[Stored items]
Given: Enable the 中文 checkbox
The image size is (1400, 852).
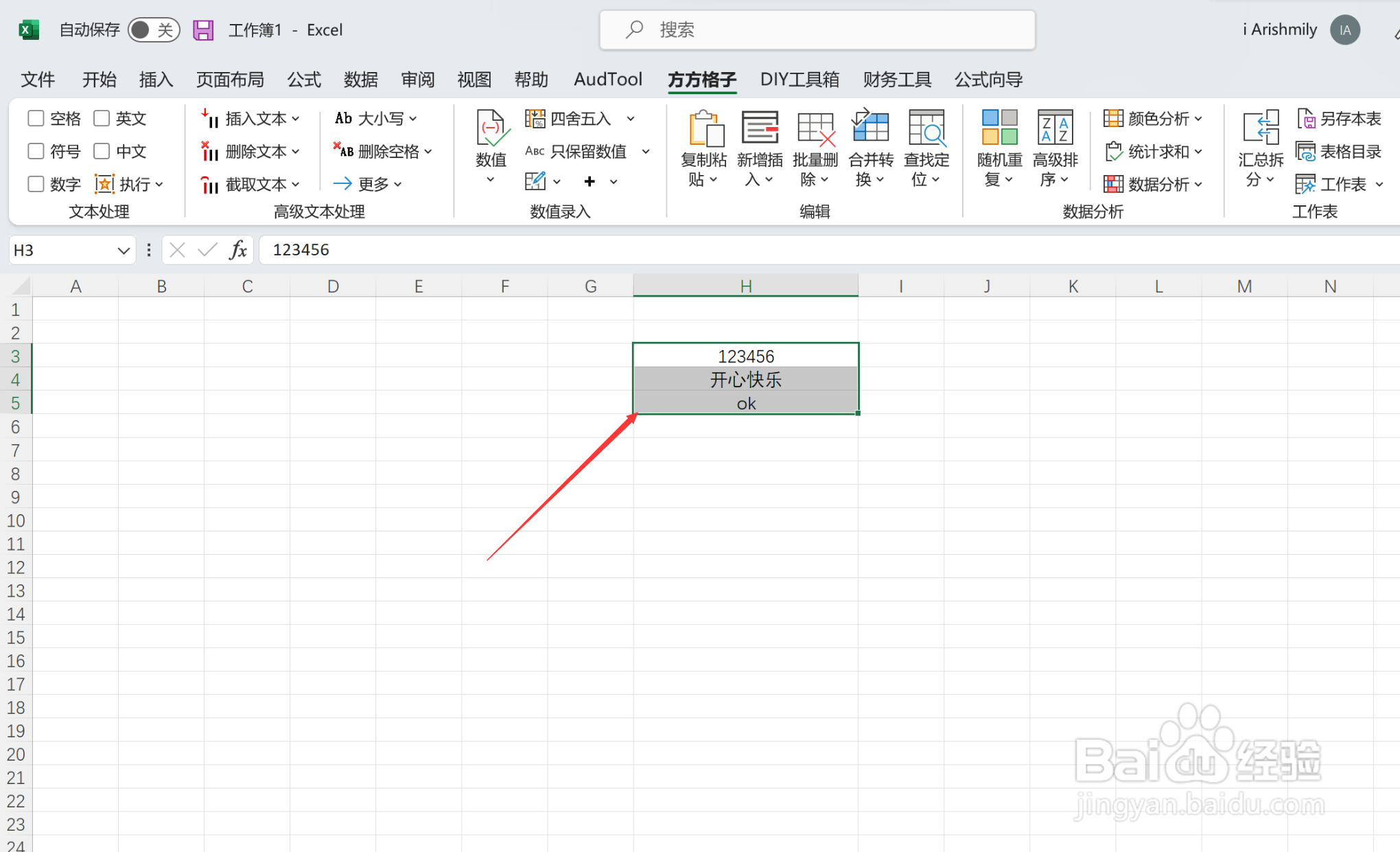Looking at the screenshot, I should pos(102,151).
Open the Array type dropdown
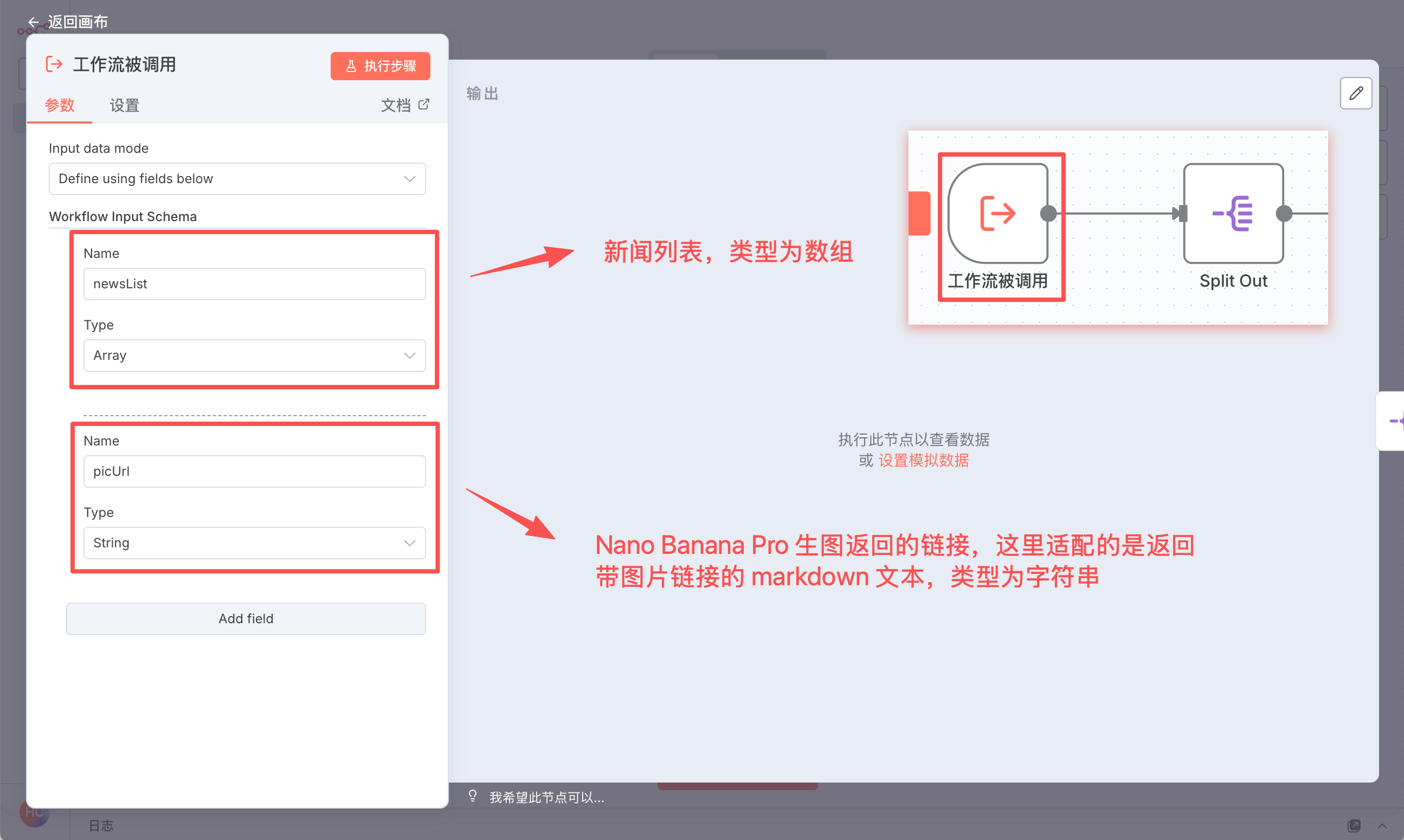1404x840 pixels. pos(254,356)
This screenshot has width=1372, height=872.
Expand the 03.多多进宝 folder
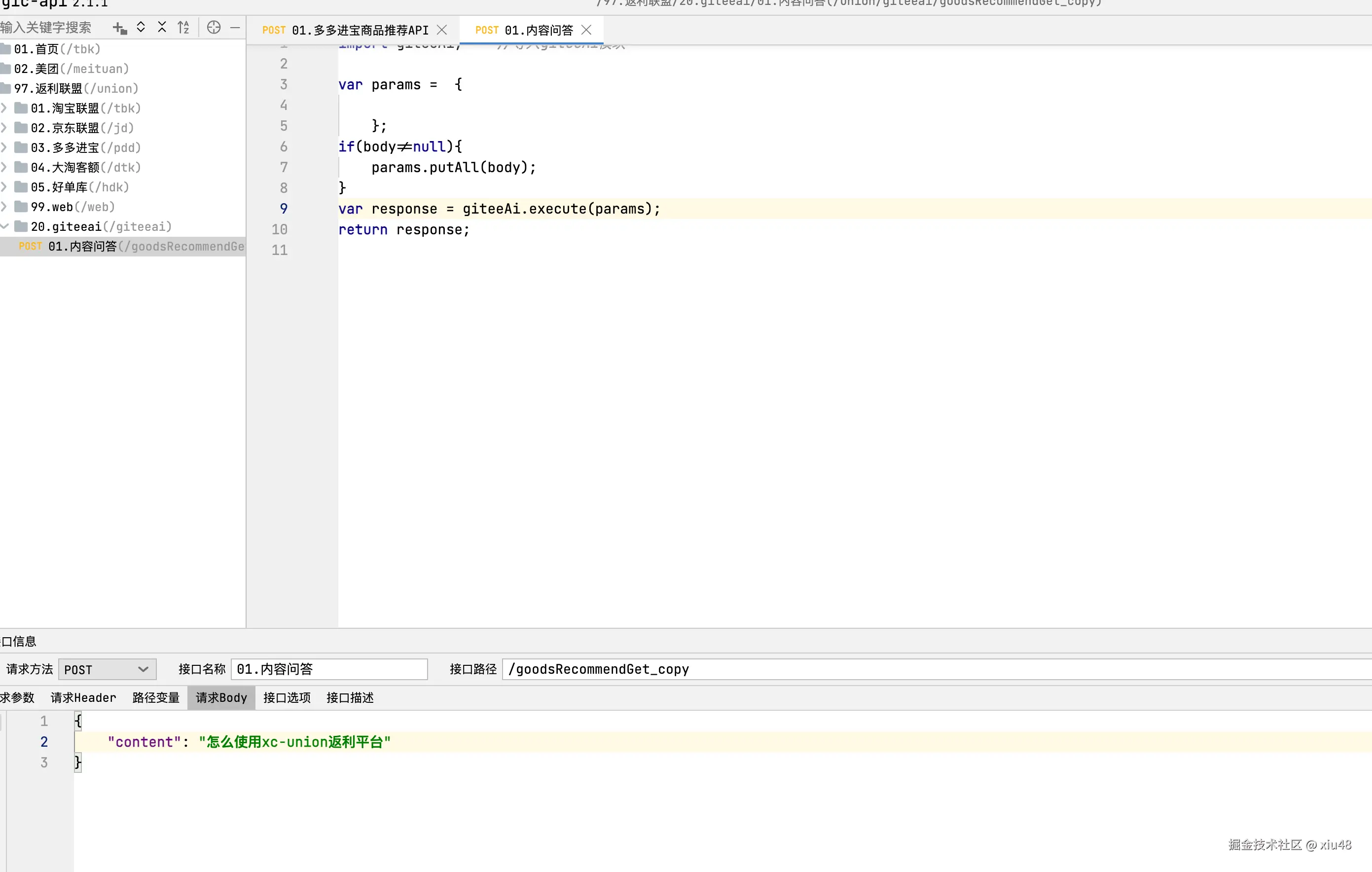4,147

YOUR TASK: Apart from the pictures, every line of the data above should be given again exactly.

SOLUTION TO THE EXERCISE:
Given: Enable the 中文 checkbox
The image size is (1400, 852).
Looking at the screenshot, I should pos(102,151).
Open the Array type dropdown
1404x840 pixels. pos(254,356)
This screenshot has width=1372, height=872.
Expand the 03.多多进宝 folder
4,147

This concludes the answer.